You might think I’m a selfish bastard for asking these things of you and your brothers, and you’re probably right. Old habits die hard, as they say, but I want you to marry a nice woman, Rowan. I want you to help Magnolia Creek prosper by taking over the family business and allow the Radley/Kendrick line to continue for many, many more generations.

My greatest regret in life was waiting until it was too late to make amends with my daughter. Her death ruined me, but I was stubborn, stuck in my ways, and I bet you’re much the same if you’re anything like us.

If I could go back and change one thing, I would have never quit on her, but that’s the problem with waiting until you’re dying to figure these things out.

Rowan, my grandson, this is my opportunity to make amends, and while there’s much to be unveiled, I believe you can be a catalyst for change.

Please, if you’re lucky enough to find a woman as unbelievably inspiring and wonderful as your mother, don’t you dare let her go.

Sincerely,

Thomas

P.S. Patricia Hawkins may be a tough woman, but don’t let her fool you. She’s a hopeless romantic at heart.

I drop the letter on my lap and stare into the fire.

He didn’t give me all the answers I wanted, but he gave me enough to know that Sam was wrong about him. Enough to see that Sam’s following in his grandfather’s footsteps.

I don’t know that I can forgive Thomas for the way he treated my mother, but I do understand his regret and even the frustration he would have felt to have the only heir to his family’s fortune not follow the path he’d carefully laid out for her.

“Fuck.” I scrub a hand down my face.

Her disappearance… It makes sense now. She’d been pregnant with Archer, and she and Dad left because of her fall out with Thomas. If it’s as bad as it sounds on paper, it’s possible they wanted to keep him and Magnolia Creek a secret because the memories were painful, and she’d done her best to move on.

I reread the last sentence twice more before the answer to our problem hits me.

Kendricks never quit, and that means I’m not giving up.
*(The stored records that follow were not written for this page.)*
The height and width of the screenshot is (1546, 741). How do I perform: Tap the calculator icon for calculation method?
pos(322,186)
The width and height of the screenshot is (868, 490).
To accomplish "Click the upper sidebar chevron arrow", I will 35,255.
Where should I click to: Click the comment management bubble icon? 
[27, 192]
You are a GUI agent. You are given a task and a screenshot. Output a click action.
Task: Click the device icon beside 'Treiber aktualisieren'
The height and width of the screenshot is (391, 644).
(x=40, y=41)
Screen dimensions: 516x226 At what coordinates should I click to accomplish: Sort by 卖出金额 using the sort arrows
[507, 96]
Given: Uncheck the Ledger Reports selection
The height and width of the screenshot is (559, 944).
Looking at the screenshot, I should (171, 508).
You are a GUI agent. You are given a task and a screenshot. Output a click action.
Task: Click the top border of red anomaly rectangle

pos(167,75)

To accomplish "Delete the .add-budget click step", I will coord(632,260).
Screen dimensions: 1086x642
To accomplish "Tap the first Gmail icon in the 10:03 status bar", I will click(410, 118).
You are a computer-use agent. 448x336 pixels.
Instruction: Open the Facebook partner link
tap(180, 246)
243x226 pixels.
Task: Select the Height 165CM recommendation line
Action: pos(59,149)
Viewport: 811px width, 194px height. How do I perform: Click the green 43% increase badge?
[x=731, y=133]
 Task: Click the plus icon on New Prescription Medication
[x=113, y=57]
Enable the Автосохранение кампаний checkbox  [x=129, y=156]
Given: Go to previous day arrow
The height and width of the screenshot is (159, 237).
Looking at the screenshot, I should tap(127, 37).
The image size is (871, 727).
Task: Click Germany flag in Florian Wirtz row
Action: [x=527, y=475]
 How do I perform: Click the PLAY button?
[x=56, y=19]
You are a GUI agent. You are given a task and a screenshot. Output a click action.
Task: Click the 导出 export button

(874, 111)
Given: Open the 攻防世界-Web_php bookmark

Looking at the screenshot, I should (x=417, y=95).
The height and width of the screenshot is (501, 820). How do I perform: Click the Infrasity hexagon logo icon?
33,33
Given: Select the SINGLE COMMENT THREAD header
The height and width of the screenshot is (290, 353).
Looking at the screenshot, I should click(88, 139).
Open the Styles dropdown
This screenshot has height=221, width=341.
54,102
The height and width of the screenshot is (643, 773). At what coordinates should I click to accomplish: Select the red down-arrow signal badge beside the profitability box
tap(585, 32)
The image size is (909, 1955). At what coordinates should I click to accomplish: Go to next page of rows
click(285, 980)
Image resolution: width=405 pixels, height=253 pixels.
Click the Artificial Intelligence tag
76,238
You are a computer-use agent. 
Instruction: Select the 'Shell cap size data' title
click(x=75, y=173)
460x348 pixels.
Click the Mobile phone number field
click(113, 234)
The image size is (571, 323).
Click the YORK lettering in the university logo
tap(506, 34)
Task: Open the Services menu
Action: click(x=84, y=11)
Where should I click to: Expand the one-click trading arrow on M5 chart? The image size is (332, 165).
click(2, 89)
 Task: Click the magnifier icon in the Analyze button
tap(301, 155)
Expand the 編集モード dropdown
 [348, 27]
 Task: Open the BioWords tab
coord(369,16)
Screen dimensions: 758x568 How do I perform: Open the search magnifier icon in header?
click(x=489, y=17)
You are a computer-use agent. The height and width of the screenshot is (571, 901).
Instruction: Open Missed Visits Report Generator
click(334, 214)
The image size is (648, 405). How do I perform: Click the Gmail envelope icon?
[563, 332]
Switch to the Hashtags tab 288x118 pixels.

Not on my brothers, not on Molly, and not on myself.

Chapter Twenty-Five

Molly

One Week Later

Dad walks through what remains of Mom’s greenhouse with a heart-achingly grave expression. One that has tears pricking the back of my throat, where a knot the size of an apple has lodged itself.

“Molly…” he says hesitantly, and his sorrow at seeing the gift we built her all those years ago damn near kills me.

“I know,” I murmur. There’s a layer of dust clinging to old pots and shelving, and frowning, he runs his fingers across them. “I didn’t know how to tell you, so I… I just didn’t.”

Dad stops at the back of the building and stares out a dirty window at the empty plots of land where so many lively blooms once flourished.